Columnist details pitfalls of too much health care

Below is the latest “Thinking About Health” column that is being made available to all SDNA members for publication free of charge. These coulmns focus on rural health issues and are made avaiable through the Nebraska Press Association via grant funding The Commonweath  Fund.

Several years ago the prestigious Institute of Medicine, the health arm of the National Academy of Sciences, revealed something startling about U.S. healthcare. Many Americans get too much at the same time others get too little. And those in both groups have a good chance of receiving care that could injure or even kill them. That framework for overuse, underuse and misuse caught on and has become the gold standard for how we should think about medical care.

Too little care is easy to understand, and so is care that might kill us, but too much care? How can that be? More is always better, right? That’s certainly what society tells us.

For starters, think direct-to-consumer drug ads, which tell us to ask our doctors about drugs for incontinence, low sex drive, nasal congestion, toenail fungus and any other disease or condition for which they have a cure to sell. A study by the Kaiser Family Foundation a few years back found that people do as the ads direct them to do—ask their doctors for the promoted drug. And yep, the docs give patients what they want.

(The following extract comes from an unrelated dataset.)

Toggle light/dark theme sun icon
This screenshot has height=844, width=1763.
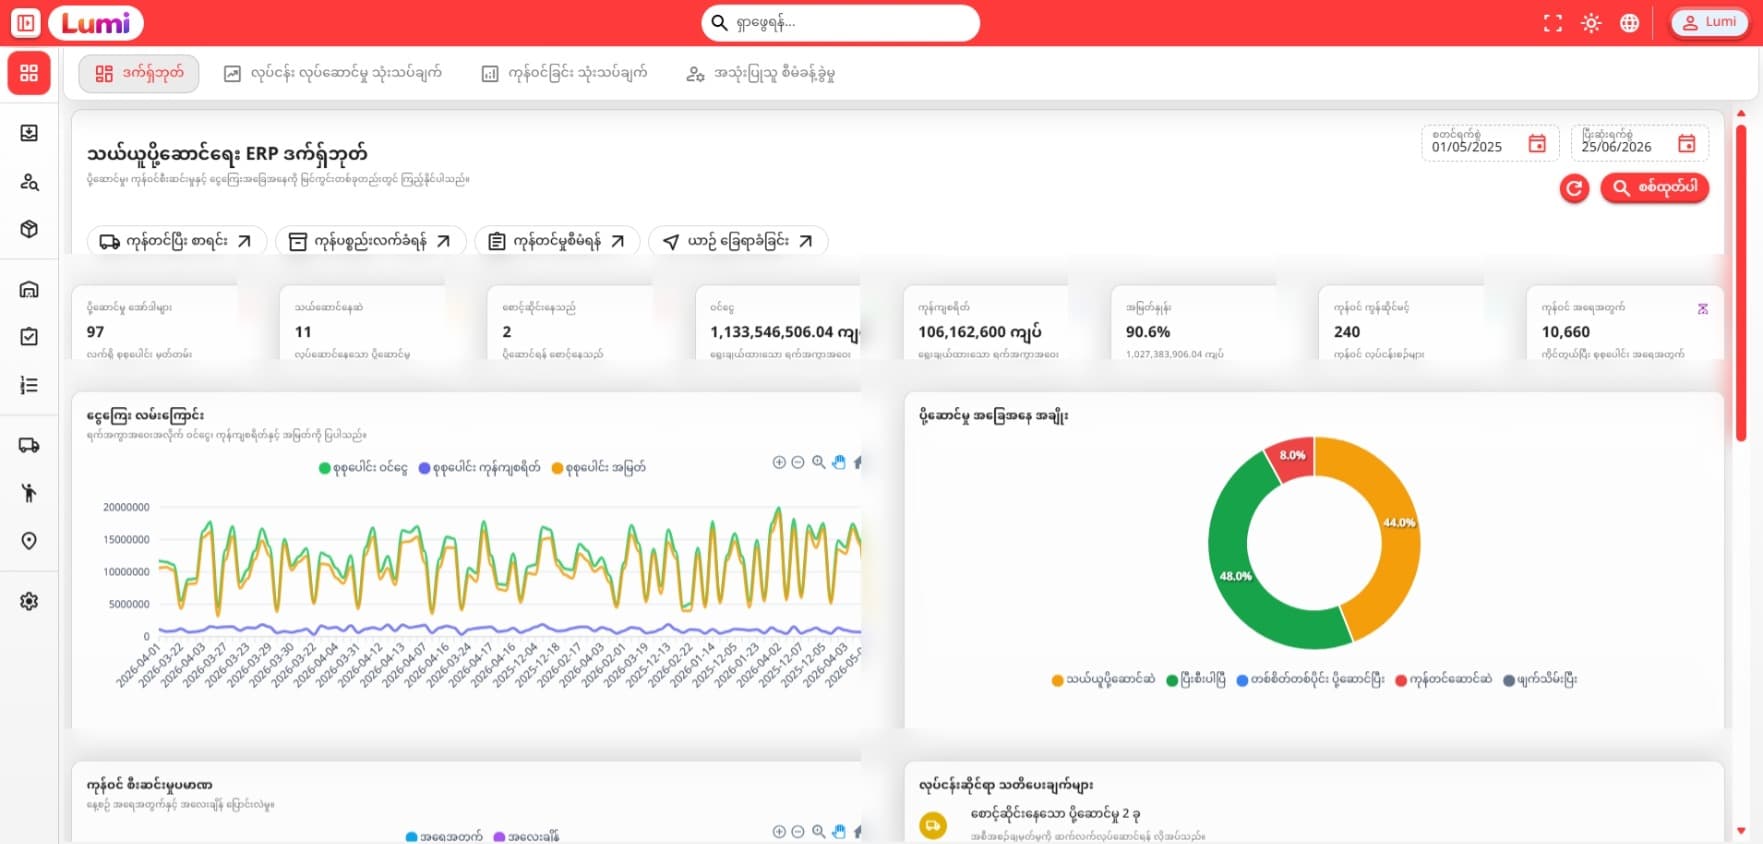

Last week I was visiting with a New York City primary care doctor who told a tale that suggests that this business of crowning consumers kings and queens of the medical marketplace, rules who demand and get what they want has a very big downside.

A trim young man, age 29, who worked in the financial industry and exercised regularly, came to see the doctor. He said he was having dizzy spells and was worried about some neurological disease. The doctor spent nearly and hour with him, taking tests, doing a thorough examination, and concluded nothing was wrong that warranted the neurological the patient was demanding.

The very next day the man was scheduled for one of those super-duper executive physicals that come with the high-paying job he had. That physical also showed no abnormalities that required further examination. Yet the patient persuaded the second physician to give him a referral for an MRI. The MRI also showed nothing that would explain his dizziness.

Not satisfied, he called the first doctor again just to be sure there was nothing wrong with him and again discuss his symptoms. The doctor told me this patient must have racked up over $5,000 in costs to the health care system all paid for directly by his employer or by his generous employer-provided insurance. Much of it was wasted dollars.

Why does this matter to the doctor? After all, he’ll get paid for dispensing his clinical judgment. But in the brave new world of health care consumerism, patients have also found a voice.